CPA Mutual Insurance Company of America Risk Retention Group’s Vice President of Claims explains the similarities between a career in law enforcement and claims.

September 14, 2016 Photo

Where did you grow up?

I was born in Jackson, Mississippi, but spent my elementary school years in Bethesda, Maryland. My father was the director for the National Institutes of Health, so we actually lived on the NIH campus. He worked in the Johnson and Nixon administrations and periodically would meet with the President. Later when I became a teenager, my father became the president of the University of Florida so we moved to Gainesville, Florida. 

Tell us about your education.

I attended the University of Florida and majored in Criminology. My goal was to go into law enforcement and, after graduating, I became a deputy sheriff with the Alachua County Sheriff’s Department. I did that for five years full time, and then continued part time while I was working my way through law school.

When I graduated from law school, I took a role with Holland & Knight practicing commercial litigation, which included some insurance defense work. I enjoyed that work very much, but I ultimately left so that I could earn my Masters of Laws in taxation.

So how did you come to be in claims?

I had gone into private law practice where I was doing estates and trusts, small business planning, and also some tax controversy. One of my clients recommended that I be introduced to CPA Mutual, and it was a very good fit right from the beginning. It allowed me to merge subject matters that I really enjoyed with a mission of helping.

Did you enjoy your work in law enforcement?

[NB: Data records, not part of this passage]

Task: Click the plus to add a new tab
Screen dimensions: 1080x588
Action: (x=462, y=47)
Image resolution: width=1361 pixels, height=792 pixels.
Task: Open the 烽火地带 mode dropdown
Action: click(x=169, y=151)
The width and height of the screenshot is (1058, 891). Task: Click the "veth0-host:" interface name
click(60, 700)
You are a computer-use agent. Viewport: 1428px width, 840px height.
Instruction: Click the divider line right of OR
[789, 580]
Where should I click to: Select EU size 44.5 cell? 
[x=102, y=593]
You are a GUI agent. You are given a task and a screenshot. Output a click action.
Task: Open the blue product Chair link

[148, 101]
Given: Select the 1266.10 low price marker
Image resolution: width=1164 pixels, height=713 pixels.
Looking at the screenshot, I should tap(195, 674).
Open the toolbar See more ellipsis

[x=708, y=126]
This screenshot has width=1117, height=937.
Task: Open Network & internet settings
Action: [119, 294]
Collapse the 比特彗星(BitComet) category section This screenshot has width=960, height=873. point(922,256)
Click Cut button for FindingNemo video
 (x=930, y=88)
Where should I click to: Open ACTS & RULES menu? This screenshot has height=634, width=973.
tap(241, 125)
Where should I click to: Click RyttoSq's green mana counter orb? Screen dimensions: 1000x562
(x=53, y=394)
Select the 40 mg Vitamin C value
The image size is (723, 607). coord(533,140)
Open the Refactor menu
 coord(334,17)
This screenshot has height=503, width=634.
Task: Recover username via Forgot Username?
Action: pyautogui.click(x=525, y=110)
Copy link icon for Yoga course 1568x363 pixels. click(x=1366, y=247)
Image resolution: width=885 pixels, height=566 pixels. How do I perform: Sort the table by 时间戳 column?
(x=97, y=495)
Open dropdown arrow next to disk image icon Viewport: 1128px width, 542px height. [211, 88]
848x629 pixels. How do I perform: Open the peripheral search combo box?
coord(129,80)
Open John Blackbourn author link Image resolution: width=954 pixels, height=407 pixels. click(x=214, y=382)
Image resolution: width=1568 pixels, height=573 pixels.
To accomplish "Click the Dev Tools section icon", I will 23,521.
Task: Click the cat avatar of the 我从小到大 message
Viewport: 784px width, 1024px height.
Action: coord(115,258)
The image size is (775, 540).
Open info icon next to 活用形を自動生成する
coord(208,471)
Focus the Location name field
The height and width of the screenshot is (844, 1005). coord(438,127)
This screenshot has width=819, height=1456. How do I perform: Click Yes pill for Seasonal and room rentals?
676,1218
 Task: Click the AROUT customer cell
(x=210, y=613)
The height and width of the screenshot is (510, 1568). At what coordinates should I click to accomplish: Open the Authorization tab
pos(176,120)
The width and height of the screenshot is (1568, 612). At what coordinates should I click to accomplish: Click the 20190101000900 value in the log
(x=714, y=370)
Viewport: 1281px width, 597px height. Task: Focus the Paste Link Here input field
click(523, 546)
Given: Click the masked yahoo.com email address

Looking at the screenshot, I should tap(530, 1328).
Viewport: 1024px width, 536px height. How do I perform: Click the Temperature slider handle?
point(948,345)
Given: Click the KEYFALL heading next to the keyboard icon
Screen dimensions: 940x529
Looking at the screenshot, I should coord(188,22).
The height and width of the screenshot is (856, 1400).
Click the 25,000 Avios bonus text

Very much. I think there are many similarities between law enforcement and working in the claims field. Both professions put such a variety of work in front of you. Every day can be very different. You’re not sure what each day will bring, and the days go by very quickly. Also, there is the fact that both careers are very much focused on helping people. You also get to meet great people in both careers.

What would say to those who might be considering a career in claims today?

Well, I think some of characteristics I described above are very attractive. Lots of diversity in terms of what is on your desk each day is a big positive, at least for me. Each claim brings its own fact pattern and set of challenges to figure out.

In claims, you really learn a lot about many different topics. For example, in our world, we frequently have to understand the underlying businesses or industries that our policyholders serve.

My favorite part of it really relates to helping people, though. For example, when a policyholder calls me to report a new claim, even if it’s a small one, they often are quite nervous and anxious. They might be embarrassed. Maybe they haven’t slept well. They really want help. My ability to immediately convey to them that we’re there to help and that we’re experts in what we do can be reassuring immediately. That ability to help is very rewarding.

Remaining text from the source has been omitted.